Investors hope a second round of stress tests already under way will clear up worries about which lenders have sufficiently robust capital to withstand economic shocks.
The region's new banking watchdog said today it would apply a stricter capital definition to make this year's exercise more credible, but the exact definition had still not been agreed, preventing it from setting a pass or fail mark.
Europe is attempting to raise the bar on capital just as US banks expect to be told they could be allowed to return cash to investors after a second round of stress tests there.
"It is likely to result in a demand for more capital (from) European banks just as the Fed is telling US banks that some of them are in a position to return capital," said Jon Peace, analyst at Nomura in London. "We have definitely got the US and Europe moving in opposite directions at the moment."
Stress testing of about 90 European Union banks began this month, and today the European Banking Authority published details of the economic shock that will be applied to individual banks and the test's methodology.
Last year banks had to meet a so-called Tier 1 capital requirement of 6 per cent to pass. This refers to a broad measure of a bank's resilience, but lenders can pad it with lower quality assets which obscure how much cash is available to tap.
Analysts would have preferred a stricter 'core' Tier 1 benchmark comprising shareholders' capital and retained earnings, possibly with a 5 per cent pass rate.
"There are still a few shortcomings - there is no explicit liquidity test, the sovereign test is done on the trading book only, when most of the assets are in the banking book, and they still have not defined their core capital minimum. It is unlikely to be proper Basel III common equity," Nomura's Peace said.
In a bid to toughen up this year's test, the pass mark will be determined by how much core capital a bank ends up with after applying economic shocks devised by the European Central Bank.

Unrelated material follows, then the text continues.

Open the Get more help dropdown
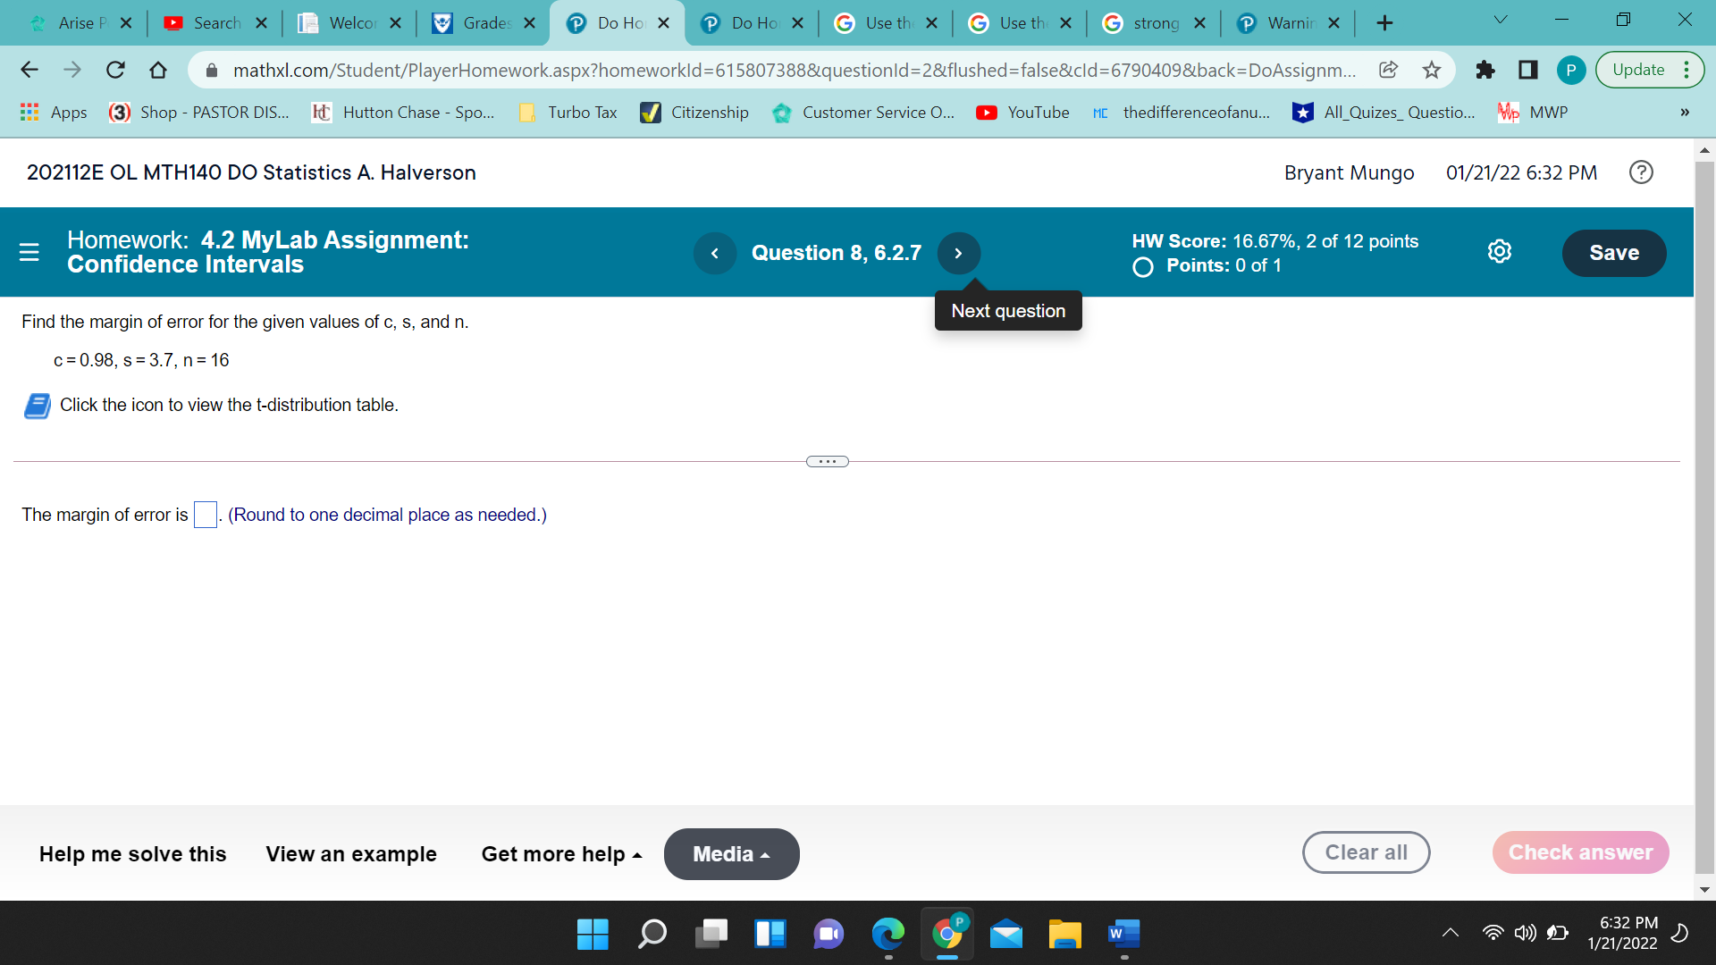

The definition of this core Tier 1 measure differs across Europe and the EBA has still to thrash out a consensus among national banking supervisors over what counts towards core Tier 1 capital. Only then can it fix a pass and fail mark.
"We have strengthened the exercise quite considerably. It is important to run a credible test," said Andrea Enria, chairman of the EBA.

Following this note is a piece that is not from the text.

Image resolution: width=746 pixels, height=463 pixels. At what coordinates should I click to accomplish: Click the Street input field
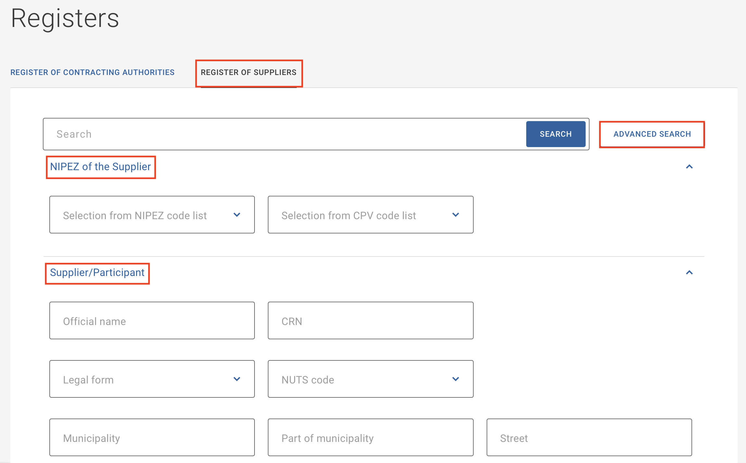click(589, 438)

EBA officials said they hoped to announce an agreed definition of capital and a pass mark soon.
There were also key omissions within the details of the economic shock published by the EBA.
Like last year there will be no stress testing of the sovereign debt banks hold on their banking books - seen as a better indicator of longer-term stability - because governments do not want to spook markets by contemplating even a theoretical sovereign default.

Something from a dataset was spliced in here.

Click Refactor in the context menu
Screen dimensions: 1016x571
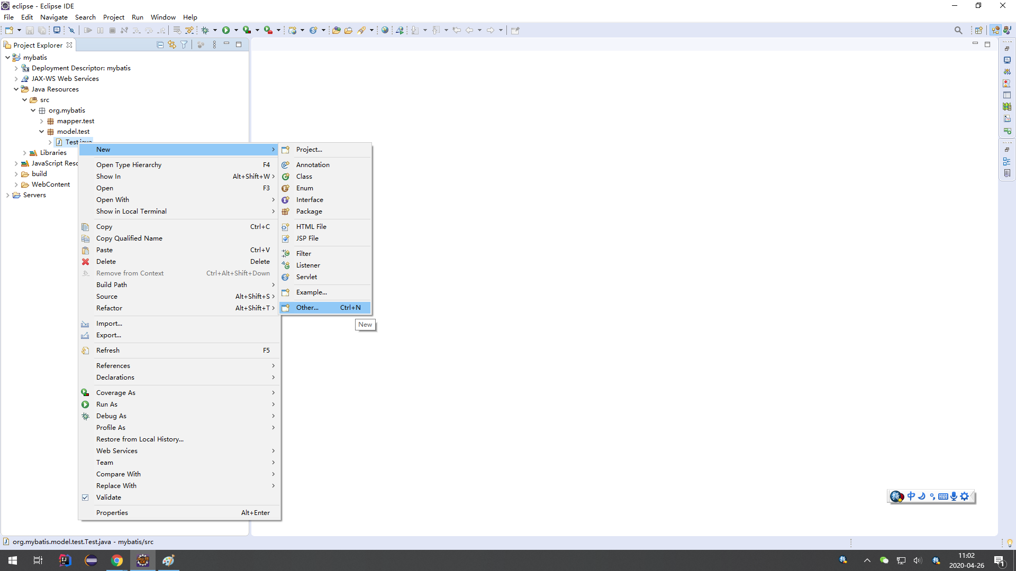tap(109, 308)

The aim is to reassure investors by giving more precision about how banks would cope with a recession over the next two years. A successful test would force weaker banks to recapitalise and bolster confidence in the stronger lenders.
Last year's test was regarded as a flop after only seven banks failed. All of Ireland's banks passed, despite subsequently needing a massive bailout, resulting in an EU-wide operation to rescue the country from potential default.
This year Germany is battling behind the scenes to include within the definition of capital silent participations, a kind of debt-equity hybrid exclusive to its banks that has been criticised for not being able to absorb losses while a bank is still in business.
"There will be very clear criteria. If an instrument meets those criteria then it will be in. If not, it will be out," Mr Enria said.
Germany's BdB banking association said using core Tier 1 was inappropriate and brought forward stricter global Basel III bank capital rules not due until 2013. The tests must also not spark demands for capital raising, it said.
EBA officials said a pass or fail would not be the final judgement as national regulators may require banks that just scrape a pass to raise capital too. They expect finance ministries to have plans in place before the results come out to show how failed banks on their patch would be recapitalised.